I need sleep and to unpack. I am feeling oddly discouraged right now and I don't know why. I feel like there is more to do than time in which to do it and I am feeling very overwhelmed. We have hit that moment where we have gained so much momentum that we are barreling forward, and it's not that I want to stop it or even slow it down (there are days when I wish we could just elope now so we could be married already!), it's just that I am slowly realizing things like I will never do this again and it's all gone by so fast. And on October 25th there will be over 200 people staring at me in what might be the most intensely emotional moment of my life. I hate that. I love to be the center of attention, but when it comes to emotional moments I hate people there with me. I watch sappy movies alone and I try to be alone with good news for at least a day. I do not do well with people staring at me. I can't wait to marry Aaron. But I really hope the whole audience doesn't think I'm a creeper when, halfway down the aisle, I ask them to please turn around.....

Wednesday, September 2, 2009

Irony

Tonight I am speaking at Frontline. After much deliberation and a lot of back and forth I finally landed on something that I really felt like God was putting on my heart for the kids. Tonight I am speaking on ministering to the poor. It's a foothold message. Soon we're going to ask the kids to come in with ideas for monthly service projects. Before we do, we want to be sure they understand just what we are aiming for and what our responsibility as THE CHURCH is. Some of the verses I'm using are:

Proverbs 31:8-9 "Speak out for those who cannot speak, for the rights of all the destitute. Speak out, judge righteously, defend the rights of the poor and needy."

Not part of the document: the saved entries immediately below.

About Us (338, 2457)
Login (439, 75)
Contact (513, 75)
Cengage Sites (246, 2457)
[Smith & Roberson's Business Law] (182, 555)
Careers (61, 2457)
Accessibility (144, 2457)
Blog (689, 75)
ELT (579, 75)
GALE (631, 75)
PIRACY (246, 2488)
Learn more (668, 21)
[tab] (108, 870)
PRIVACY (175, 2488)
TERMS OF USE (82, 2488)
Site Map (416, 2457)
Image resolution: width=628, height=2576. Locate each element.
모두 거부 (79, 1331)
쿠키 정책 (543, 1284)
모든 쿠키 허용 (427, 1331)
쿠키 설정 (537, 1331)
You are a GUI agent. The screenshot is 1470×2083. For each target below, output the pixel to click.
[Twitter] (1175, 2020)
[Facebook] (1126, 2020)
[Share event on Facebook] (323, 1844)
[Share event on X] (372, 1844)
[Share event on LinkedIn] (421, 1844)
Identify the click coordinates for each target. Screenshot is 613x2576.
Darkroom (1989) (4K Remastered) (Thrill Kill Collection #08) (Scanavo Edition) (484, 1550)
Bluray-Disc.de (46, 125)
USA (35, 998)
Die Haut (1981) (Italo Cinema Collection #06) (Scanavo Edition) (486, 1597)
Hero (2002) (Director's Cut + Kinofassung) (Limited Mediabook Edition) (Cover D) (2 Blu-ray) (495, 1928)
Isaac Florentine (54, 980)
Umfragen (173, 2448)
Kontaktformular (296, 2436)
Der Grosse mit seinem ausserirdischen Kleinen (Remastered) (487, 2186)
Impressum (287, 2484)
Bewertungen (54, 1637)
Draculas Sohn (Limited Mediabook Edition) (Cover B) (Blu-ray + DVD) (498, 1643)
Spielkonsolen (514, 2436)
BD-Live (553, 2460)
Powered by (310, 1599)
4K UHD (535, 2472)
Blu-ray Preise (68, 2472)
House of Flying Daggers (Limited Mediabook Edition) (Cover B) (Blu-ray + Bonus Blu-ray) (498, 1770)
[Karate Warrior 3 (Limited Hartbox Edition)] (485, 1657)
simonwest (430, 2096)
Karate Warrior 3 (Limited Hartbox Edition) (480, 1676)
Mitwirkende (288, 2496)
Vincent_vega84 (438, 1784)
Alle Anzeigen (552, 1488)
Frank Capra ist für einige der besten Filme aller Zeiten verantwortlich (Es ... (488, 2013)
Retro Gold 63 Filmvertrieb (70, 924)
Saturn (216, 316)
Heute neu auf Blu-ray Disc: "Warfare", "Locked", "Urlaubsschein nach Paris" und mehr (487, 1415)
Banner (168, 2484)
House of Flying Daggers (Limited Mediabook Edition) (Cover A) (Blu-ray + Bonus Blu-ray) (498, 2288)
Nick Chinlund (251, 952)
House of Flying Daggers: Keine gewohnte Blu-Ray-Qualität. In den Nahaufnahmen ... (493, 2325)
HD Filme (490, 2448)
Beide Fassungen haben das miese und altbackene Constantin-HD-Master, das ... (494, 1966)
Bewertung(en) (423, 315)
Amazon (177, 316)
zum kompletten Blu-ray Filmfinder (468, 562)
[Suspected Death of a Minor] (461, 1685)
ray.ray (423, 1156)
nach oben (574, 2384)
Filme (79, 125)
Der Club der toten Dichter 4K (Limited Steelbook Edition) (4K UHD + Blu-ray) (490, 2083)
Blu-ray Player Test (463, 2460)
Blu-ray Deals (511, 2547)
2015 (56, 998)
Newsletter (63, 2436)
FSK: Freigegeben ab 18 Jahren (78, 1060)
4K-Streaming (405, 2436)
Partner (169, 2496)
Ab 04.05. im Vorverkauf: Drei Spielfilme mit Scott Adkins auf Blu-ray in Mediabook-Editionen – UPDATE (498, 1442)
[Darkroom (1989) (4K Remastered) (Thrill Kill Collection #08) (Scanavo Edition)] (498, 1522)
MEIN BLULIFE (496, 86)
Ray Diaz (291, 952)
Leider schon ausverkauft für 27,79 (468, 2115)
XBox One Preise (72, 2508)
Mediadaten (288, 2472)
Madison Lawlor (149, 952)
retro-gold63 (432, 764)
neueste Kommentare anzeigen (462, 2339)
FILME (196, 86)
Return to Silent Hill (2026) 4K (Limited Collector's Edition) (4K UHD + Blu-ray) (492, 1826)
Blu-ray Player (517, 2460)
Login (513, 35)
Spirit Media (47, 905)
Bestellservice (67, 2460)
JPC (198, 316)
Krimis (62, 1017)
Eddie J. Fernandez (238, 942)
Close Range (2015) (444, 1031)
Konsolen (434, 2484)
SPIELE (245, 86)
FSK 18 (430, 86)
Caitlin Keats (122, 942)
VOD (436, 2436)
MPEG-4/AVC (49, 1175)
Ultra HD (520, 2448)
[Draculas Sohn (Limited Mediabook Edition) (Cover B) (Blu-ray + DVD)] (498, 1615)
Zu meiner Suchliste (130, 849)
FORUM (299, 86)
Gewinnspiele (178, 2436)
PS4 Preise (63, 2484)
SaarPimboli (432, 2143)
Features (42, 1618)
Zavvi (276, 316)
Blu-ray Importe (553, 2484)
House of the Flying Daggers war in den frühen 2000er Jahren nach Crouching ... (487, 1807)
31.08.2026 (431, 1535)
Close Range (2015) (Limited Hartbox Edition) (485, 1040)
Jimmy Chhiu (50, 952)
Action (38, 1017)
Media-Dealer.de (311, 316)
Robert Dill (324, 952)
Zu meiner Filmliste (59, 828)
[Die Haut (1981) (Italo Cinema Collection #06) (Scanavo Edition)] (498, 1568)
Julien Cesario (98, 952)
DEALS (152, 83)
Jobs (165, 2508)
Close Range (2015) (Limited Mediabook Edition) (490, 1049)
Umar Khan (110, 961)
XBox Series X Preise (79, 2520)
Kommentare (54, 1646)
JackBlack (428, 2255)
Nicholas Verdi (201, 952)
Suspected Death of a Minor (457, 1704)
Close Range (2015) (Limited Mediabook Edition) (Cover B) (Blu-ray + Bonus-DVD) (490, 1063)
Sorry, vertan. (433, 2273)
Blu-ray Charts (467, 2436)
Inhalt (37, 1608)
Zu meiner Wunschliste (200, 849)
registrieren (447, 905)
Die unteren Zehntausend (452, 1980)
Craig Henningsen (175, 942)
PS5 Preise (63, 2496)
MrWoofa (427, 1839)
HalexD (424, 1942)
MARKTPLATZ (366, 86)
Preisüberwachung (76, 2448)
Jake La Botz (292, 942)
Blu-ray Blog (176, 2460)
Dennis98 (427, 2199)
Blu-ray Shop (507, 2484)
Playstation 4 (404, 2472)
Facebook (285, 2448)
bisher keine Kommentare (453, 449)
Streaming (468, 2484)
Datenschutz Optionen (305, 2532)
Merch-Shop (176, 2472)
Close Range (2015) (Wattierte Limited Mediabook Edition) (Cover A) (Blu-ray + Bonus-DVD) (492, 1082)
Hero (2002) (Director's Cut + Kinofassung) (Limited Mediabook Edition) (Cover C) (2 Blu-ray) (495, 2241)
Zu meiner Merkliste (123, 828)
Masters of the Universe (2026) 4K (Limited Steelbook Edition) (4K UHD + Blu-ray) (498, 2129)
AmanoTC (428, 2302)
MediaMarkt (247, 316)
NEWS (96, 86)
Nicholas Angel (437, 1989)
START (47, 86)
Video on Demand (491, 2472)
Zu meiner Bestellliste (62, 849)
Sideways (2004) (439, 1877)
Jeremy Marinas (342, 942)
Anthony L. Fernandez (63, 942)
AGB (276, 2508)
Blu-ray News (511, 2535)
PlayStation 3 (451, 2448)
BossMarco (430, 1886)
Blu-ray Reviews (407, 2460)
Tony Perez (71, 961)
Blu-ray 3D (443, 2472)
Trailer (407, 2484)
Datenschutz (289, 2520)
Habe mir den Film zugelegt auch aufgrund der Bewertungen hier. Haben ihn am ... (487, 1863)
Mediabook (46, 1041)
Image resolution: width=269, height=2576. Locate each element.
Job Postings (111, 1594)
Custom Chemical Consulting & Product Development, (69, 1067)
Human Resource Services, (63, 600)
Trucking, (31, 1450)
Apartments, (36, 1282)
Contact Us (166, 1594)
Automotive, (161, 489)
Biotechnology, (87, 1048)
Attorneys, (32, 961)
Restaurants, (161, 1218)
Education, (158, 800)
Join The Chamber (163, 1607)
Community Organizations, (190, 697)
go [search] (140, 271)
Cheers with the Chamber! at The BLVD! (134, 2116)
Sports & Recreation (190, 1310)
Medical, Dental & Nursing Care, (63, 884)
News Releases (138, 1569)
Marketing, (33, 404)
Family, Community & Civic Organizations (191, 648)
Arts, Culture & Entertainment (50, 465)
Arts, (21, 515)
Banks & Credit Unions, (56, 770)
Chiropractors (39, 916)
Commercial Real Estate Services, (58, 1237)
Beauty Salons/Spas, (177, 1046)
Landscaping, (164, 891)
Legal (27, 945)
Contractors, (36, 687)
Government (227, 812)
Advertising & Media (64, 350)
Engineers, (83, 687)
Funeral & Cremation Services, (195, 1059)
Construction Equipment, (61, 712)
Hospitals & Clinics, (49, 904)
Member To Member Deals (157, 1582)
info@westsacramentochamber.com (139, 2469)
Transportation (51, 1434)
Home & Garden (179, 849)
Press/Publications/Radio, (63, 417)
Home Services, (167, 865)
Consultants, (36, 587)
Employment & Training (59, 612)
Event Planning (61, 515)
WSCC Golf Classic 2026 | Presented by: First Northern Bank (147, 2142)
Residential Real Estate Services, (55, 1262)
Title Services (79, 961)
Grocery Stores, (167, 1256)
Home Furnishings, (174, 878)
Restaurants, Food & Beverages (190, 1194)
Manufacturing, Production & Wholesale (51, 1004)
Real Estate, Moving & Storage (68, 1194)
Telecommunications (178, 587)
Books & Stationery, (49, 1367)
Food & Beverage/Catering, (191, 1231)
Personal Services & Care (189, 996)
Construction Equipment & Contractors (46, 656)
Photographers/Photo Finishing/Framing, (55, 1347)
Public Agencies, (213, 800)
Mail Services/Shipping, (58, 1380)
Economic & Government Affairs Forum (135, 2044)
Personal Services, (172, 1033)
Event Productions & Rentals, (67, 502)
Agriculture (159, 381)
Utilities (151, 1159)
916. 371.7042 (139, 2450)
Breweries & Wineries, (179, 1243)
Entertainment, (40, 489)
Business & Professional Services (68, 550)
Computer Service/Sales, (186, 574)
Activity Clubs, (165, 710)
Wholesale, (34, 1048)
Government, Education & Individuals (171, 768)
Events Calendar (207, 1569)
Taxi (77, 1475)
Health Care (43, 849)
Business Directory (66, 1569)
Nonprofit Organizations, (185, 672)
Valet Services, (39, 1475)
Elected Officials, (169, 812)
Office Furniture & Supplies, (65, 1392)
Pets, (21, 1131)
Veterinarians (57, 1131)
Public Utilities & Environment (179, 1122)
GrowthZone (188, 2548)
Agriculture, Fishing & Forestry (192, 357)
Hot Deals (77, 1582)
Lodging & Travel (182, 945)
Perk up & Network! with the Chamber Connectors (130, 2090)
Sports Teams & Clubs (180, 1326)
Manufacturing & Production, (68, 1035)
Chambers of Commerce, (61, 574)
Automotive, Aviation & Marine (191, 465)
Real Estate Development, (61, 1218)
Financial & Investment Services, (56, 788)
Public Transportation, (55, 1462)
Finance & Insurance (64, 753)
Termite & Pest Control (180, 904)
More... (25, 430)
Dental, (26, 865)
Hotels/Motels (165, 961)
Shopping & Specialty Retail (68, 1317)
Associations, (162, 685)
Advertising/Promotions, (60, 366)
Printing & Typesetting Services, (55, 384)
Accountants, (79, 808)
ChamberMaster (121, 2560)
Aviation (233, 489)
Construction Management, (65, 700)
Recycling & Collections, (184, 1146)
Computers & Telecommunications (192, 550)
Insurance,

Pvobers 14:31 "Those who oppress the poor insult their Maker, but those who are kind to the needy honour him."

James 2:15,16 "If a brother or sister is naked and lacks daily food,and one of you says to them, ‘Go in peace; keep warm and eat your fill’, and yet you do not supply their bodily needs, what is the good of that?"

2 Corinthians 8:12 "For if the eagerness is there, the gift is acceptable according to what one has—not according to what one does not have."

2 Corinthians 8:13-15 I do not mean that there should be relief for others and pressure on you, but it is a question of a fair balance between your present abundance and their need, so that their abundance may be for your need, in order that there may be a fair balance. As it is written,
‘The one who had much did not have too much,
and the one who had little did not have too little.’" [I listed these separately because I am using them to illustrate two different points.]

James 1:22 "But be doers of the word, and not merely hearers who deceive themselves."

So. I am nervous. Not going to lie. It's an important message and I don't want to screw it up with my own humanness.

Ironically, while serving in Uganda this morning my grandpa broke his ankle very severely. He has to have surgery and several screws placed in his ankle. So. Yah. Oh missions.